JTF (just the facts): A total of 150 black and white photographs, framed in blond wood and matted, and chronologically/thematically displayed through a winding series of adjoining gallery spaces. The prints cover the period from roughly 1948 to the present. The Jewish Museum does not allow photography in the galleries, so unfortunately, there are no installation shots for this exhibit; the images that accompany this post were taken from the museum website.
The exhibit is divided into seven thematic groups, along with a separate room devoted to a film about Goldblatt, a South African historical timeline, and 7 photography books that were influential for Goldblatt. These sections are listed below, with the number of photographs and other ephemera in parentheses:
Early Work (12)
On the Mines (17, 2 books)
Afrikaners (25, 8 books, 1 magazine)
Boksburg (28, 2 books)
Structures (17, 2 books)
Comments/Context: In the past couple of years, New Yorkers have had an amazing opportunity to learn about the superlative work of South African photographer David Goldblatt. There was a large exhibition at the New Museum last summer (here) that paired some of his older work with more recent large color images, a tightly edited gallery show of vintage 1970s work at Howard Greenberg earlier this year (here), and now this retrospective-style exhibition covering a handful of his most successful projects and books. Given how little overlap there is between these three shows, we’ve really been exposed to the sweep of Goldblatt’s varied artistic output, over a career that spans more than 50 years.
The show is organized into discrete groups of photographs categorized by subject matter, often echoing or sampling from photo essays or books that Goldblatt produced. A selection of works from his 1973 book On the Mines (in collaboration with author Nadine Gordimer) chronicles life in the South African gold mining regions, juxtaposing men in hard hats at the bottom of mine shafts with concession store clerks, abandoned mill foundations, and shadowy bunks in dormitories. His pictures capture the not-so-subtle racial divisions (black workers, white owners) that were commonplace in these regions, embedded in the fabric of the business. (Boss Boy at the Battery Reef, Randfontein Estates Gold Mine, Randfontein, 1966, at right, top.)
Goldblatt’s images of Afrikaners are filled with contrast and subtle contradiction. Some are filled with quiet sympathy, chronicling the hardships of farm life, the fierce commitment to the church, and the general ordinariness of the people, with a dignity reminiscent of Walker Evans. And yet underneath, the undercurrents of racism, nationalism, and extremism give the pictures a heightened sense of anticipation and anxiety, of emotions simmering beneath the surface. Farmers with craggy faces make pine coffins, wear their Sunday best, and sit blankly at kitchen tables. I particularly liked the image of an older woman playing a fancy organ in a dark dining room, with the riot of flowers on the table; it seems so perfectly emblematic of the traditions of the Afrikaner life. (On an ostrich farm nead Oudtshoorn, 1967, at right, middle.)

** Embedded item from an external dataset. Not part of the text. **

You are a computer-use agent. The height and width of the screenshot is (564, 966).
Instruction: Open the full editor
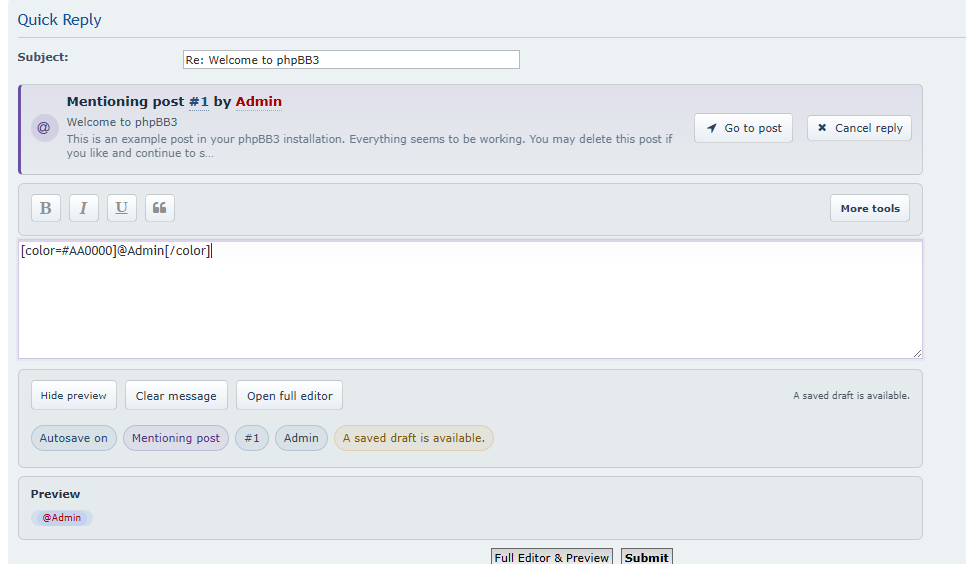pyautogui.click(x=290, y=395)

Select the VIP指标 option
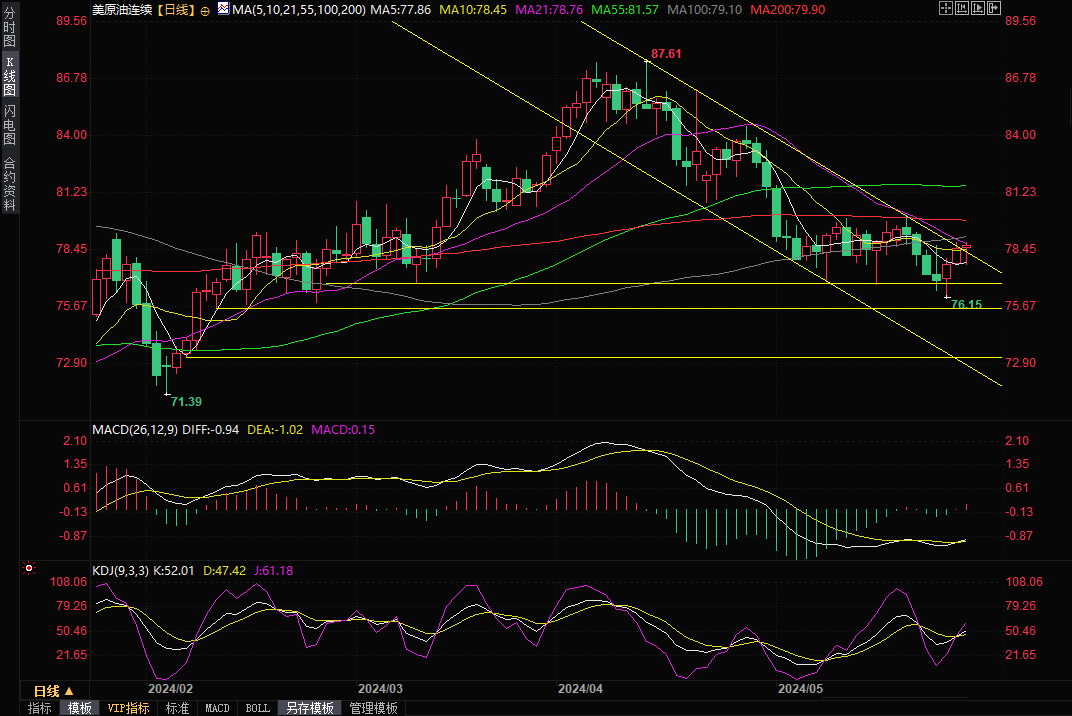tap(129, 708)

The Bantustans section of the show collects images of everyday life in the black puppet states, where houses of sticks, mud, rock and wood provide traditional shelter for families. (Landscape with 1500 lavatories, Frankfort, Ciskei, 12 July 1983, at right, bottom.) The most powerful pictures in this group are those of commuting workers waiting for the bus, clustered in crowds at stops in the middle of the night, strafed by the glare of headlights. Images from the white suburban community of Boksburg are a direct contrast, with well dressed, middle class ladies meeting at home for bible study, walking by shop fronts, ballroom dancing or attending military ceremonies, living in a kind of fantasy world where the apartheid system lies out of sight.
The pictures of Structures provide yet another set of back and forth contrasts: heroic Afrikaner monuments and churches followed by destroyed houses and shacks under construction, perfect gardens next to nomadic sheep shearers. In one image, a black family lives in a house with no walls, where the bed and table are jumbled together, surrounded by rubble. The final section of images from Johannesburg finds these same themes embedded in the everyday life of the city. A menacing dog guards a parade at a soccer match (with the classic Life is Great slogan on the side of a car), children play on the top of a junked car frame, a white baby lies on a blanket tended by three black nannies, and a shoemaker plies his trade behind a jungle of razorwire.
All of these projects and photo essays have a commonality of feel, a sense of understated delivery, where similarities and differences are given equal weight, where subtleties of injustice and ironies of experience are highlighted without the hectoring of a heavy hand. Goldblatt’s compositions are crisp and often sparse, picking out a single facet from the sea of contradictions around him. Perhaps the best way to describe the works is that they are implicit rather than explicit; they force the viewer to discover the back story, rather than shouting the obvious.
All in, this show applies a more traditional retrospective framework to Goldblatt’s long career, and as such, provides a more coherent sense of chronological background and progression than the other shows of his work we’ve seen in New York recently. Even if you caught those other two exhibits, this one is worth a visit to provide a more thoroughly constructed historical foundation for his ideas and to fill in some photographic gaps with excellent projects you may have overlooked.